How can AI know what part of an image is important if it does not know what the entire image is?
What if the part that AI does not recognize is the important part?
That is "the system as a whole" example I noted in my last comment, and (IMO) also applies to the Apollo example.
A key factor in the Apollo flights was fuel consumption. The system has to know or be told which parts of the system need to be in use right now, and turn off the others that aren't in use. If not the system will a) do things it shouldn't and/or b) use precious fuel doing things it shouldn't.
FSD AI has to know the whole of the situation when driving to know which subsystems can be ignored or turned off (e.g. don't worry about running the windshield wipers if it is not raining, don't worry about ice when the ambient temperature is 25°C).
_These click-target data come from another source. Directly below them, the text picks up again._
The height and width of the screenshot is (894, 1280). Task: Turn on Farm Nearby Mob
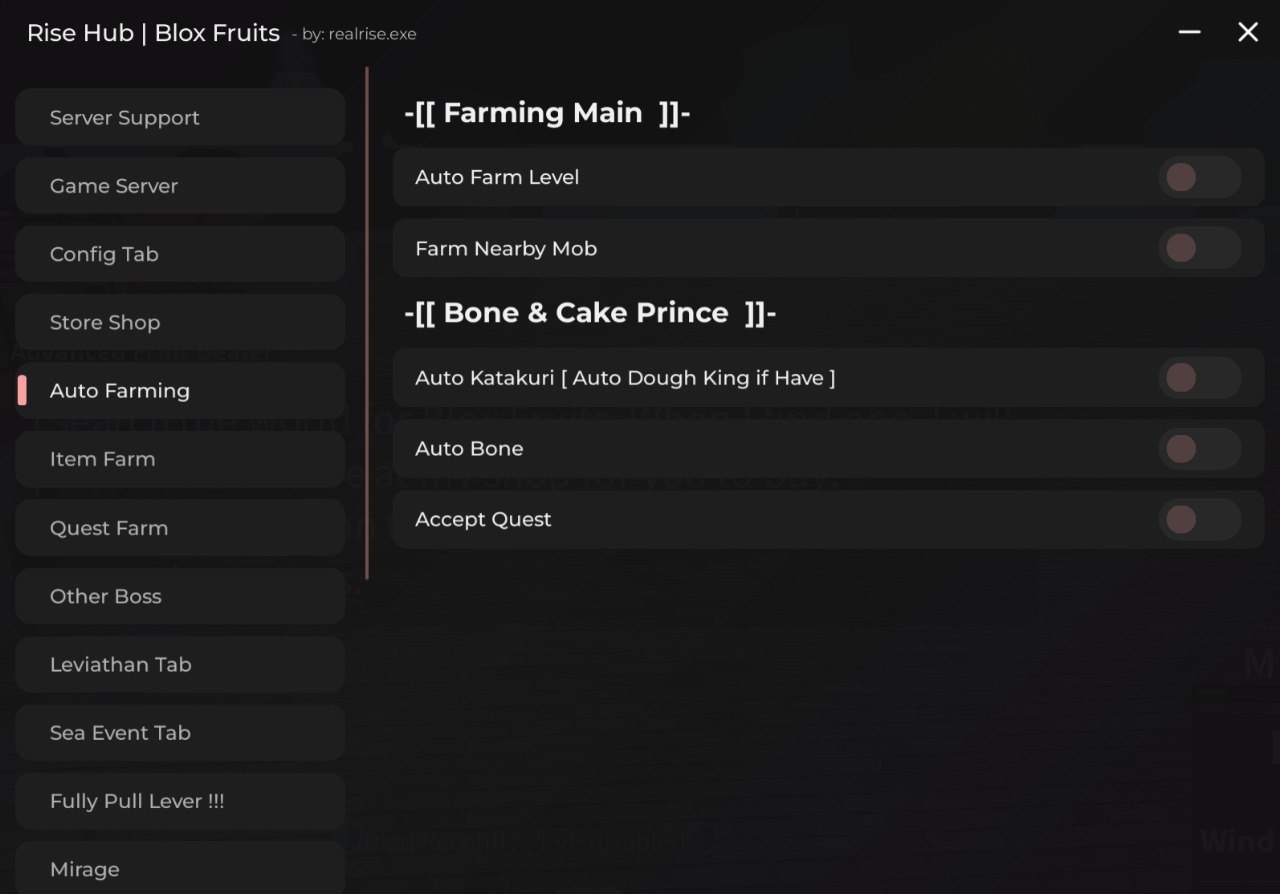(1199, 248)
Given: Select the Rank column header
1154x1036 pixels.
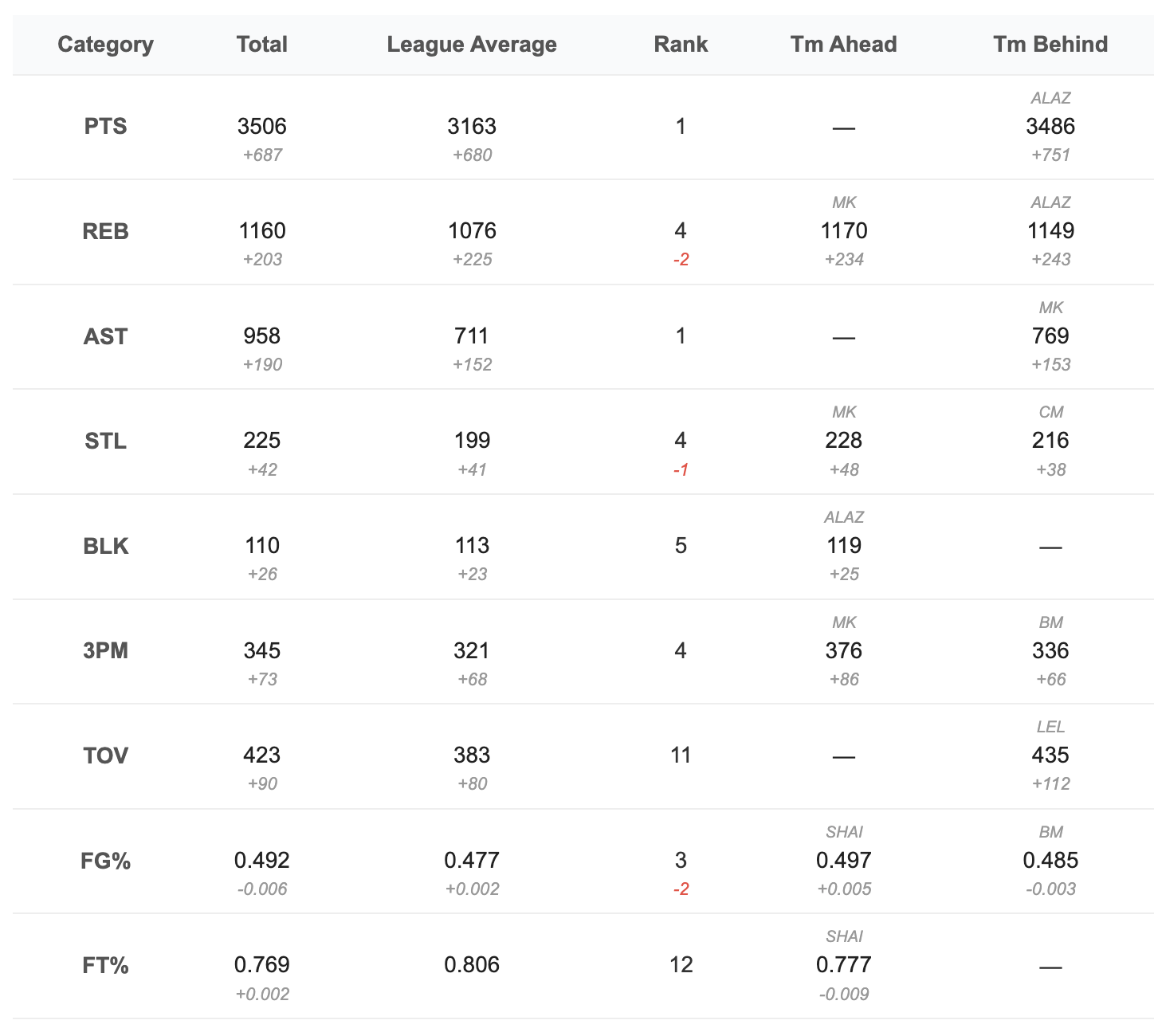Looking at the screenshot, I should click(681, 45).
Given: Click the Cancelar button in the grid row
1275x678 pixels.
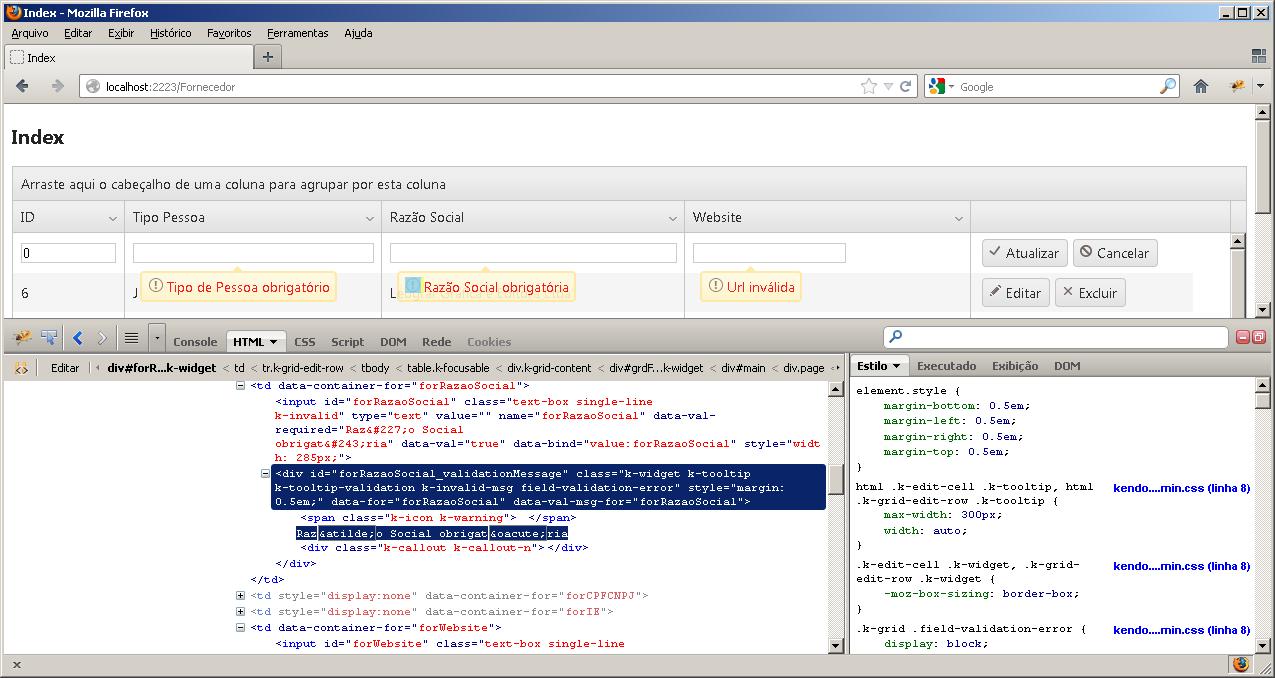Looking at the screenshot, I should point(1115,253).
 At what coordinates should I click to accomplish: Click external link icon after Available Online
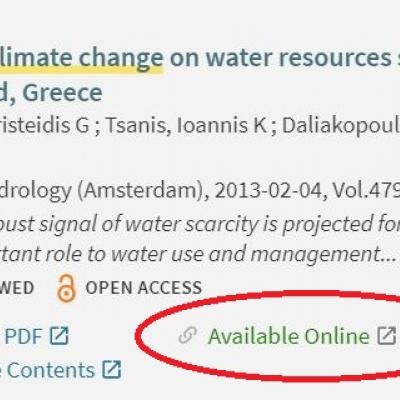387,335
Exchanging information between cars will require (what we call in the systems industry) "handshaking." My car will have to establish communication with your car, confirm that we are able to exchange data and then exchange data to (for example) avoid or attenuate the damage from a head-on collision. This would need to happen in milliseconds. No trivial task.
HOW to avoid that head-on collision would still require that each car have at least some autonomous systems and awareness.
Getting to an industry standard for such a handshaking protocol alone will take years or decades. If you take an example on how long it has taken to establish a single phone charger standard you can see it took - oh wait, we still don't have one. Nor do we have a single standard for EV plugs.
35+ years in systems design has taught me all to well that the devil really is in the details. We've come a really long ways with autonomous driver's aids. Moving to FSD and/or auto-interaction is a huge task orders of magnitude more difficult than the (again, very impressive) gains we've made so far.